Subprime loans difficult to be
measured


According
to the State Bank of Vietnam,
by the end of February 2011, the outstanding loans of joint stock banks had
reached 1.2 million to a billion dong, accounting for 55 percent of the total
outstanding loans of the whole system. The figure represents an increase of
2.16 percent in comparison with the previous month and an increase of 3.9
percent over December 31, 2010. Of the outstanding loans of joint stock banks, Vietnam dong
loans had accounted for 79 percent.

As such,
every month, the total outstanding loans of joint stock banks increased by 1.9
percent, while the average ratio of the whole banking system was 1.76 percent
only. The noteworthy thing is that only 10 out of 39 operational joint stock
banks had outstanding loans decreasing, while the other 29 banks had
outstanding loans increasing.

It seems
that it is unavoidable to see the subprime loans increasing when the
outstanding loans increase. By the end of February, the subprime loans of joint
stock banks had reached 22 trillion dong, increasing by 0.14 percent over the
previous month and by 0.16 percent over December 31, 2010.

The good
news in the figures is that the subprime loans of joint stock banks are not
high, if comparing with the average ratio of 2.33 percent of the whole banking
system. Especially, the subprime loans of the banks in three consecutive months
– December 2010, January and February of 2011 – was only 1.67 percent of the
average outstanding loans of joint stock banks.

However,
the bad news is that in the last two consecutive months, the subprime loans of
joint stock banks kept increasing, even when the State Bank ordered commercial
banks to reduce the outstanding loans to implement the tightened monetary policies.

When asked
to make comments about non-performing loans (NPL), an official of the State
Bank said: “In the context of the stagnant production, it would be a strange
thing if the NPL do not increase”.

The
official said that the goods consumption remains weak, while export markets
have been narrowed. These have made enterprises financial situations become
worse. Therefore, it is quite understandable why, in debt classification, many
debts have been put into the groups of bad debts with higher risk levels.

**RECORD EXTRACTS**
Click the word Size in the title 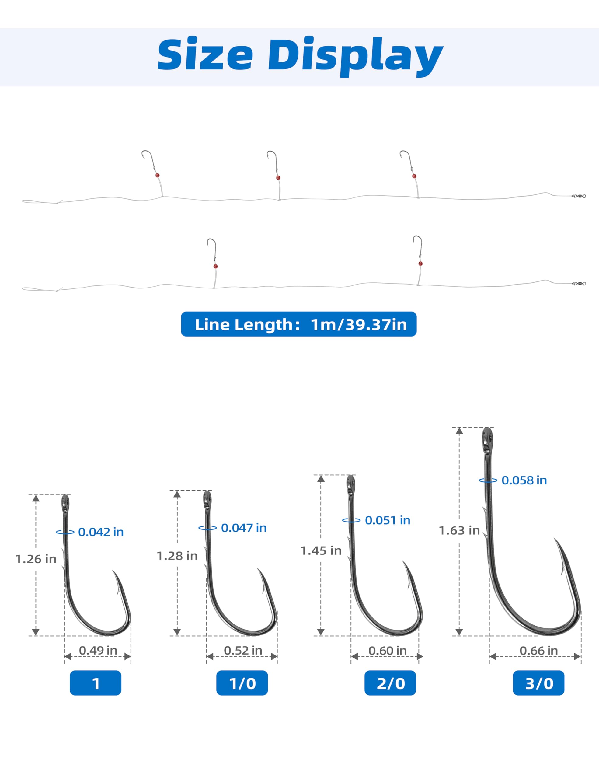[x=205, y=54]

...

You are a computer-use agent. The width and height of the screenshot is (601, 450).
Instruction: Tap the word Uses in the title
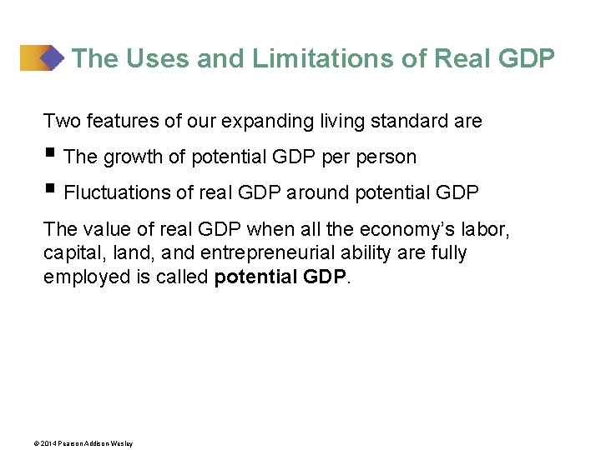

**OBJECTIVES**
#1 Using the article on subprime loans at Vietnamese joint stock banks, say whether each statement agrees with it. Answer yes or no for each and quote the deciding words exactly.
(a) Most of the 39 operational joint stock banks saw their outstanding loans rise.
(b) Joint stock banks' subprime loans look high when set against the 2.33 percent average of the whole banking system.
(c) The State Bank official expected non-performing loans to fall while production was stagnant.
#2 Carry on the article about subprime loans at Vietnamese joint stock banks, starting right after its last sentence.
The listing isn't needed for this work.

**EXPECTED RESPONSES**
#1
(a) Yes: "only 10 out of 39 operational joint stock banks had outstanding loans decreasing, while the other 29 banks had outstanding loans increasing."
(b) No: "the subprime loans of joint stock banks are not high, if comparing with the average ratio of 2.33 percent of the whole banking system."
(c) No: "In the context of the stagnant production, it would be a strange thing if the NPL do not increase"

#2
Also, the outstanding
structural problems at the banks and the moral risks of loan officers have also
been cited as the factors that increase the bad debt. Borrowers always say that
they borrow money to run production and business projects. However, credit
officers cannot be sure if the loans will be used for production and business,
or will be poured into non-production sectors, such as real estate or financial
investments – the very risky investment fields.

Therefore,
though the State Bank regularly releases the figures about the credit given to
non-production sectors, but these are remain unknowns. It is impossible to find
the exact figures about the bad debts and this still has been considered a
“sensitive issue”.

Loopholes existing

The Credit
Information Center CIC under the State Bank, has been well known as the agency
which provides most sufficient and accurate information about the credit
situation. However, with the current mechanism, it is very difficult to get
exact figures, while the agency still cannot fulfill the function of “warning
about credit risks”.

The State
Bank of Vietnam
has set up the principle “one borrower only belonging to one group of debt”
which allows minimizing risks for banks. However, in fact, the principle cannot
be followed.

If a client
borrows money only from one bank, everything would be simple, because the bank
can have sufficient information about the debts of the client.

It will be
a very complicated problem if the client borrows money from many banks, because
the client will not give information to banks about their creditors.

Currently,
CIC can provide different information, from the subprime loans of the whole
banking system, of every bank, or provide the list of the clients who have
debts at high risk levels. However, it still does not have the information
about the clients who have many bad debts with many banks.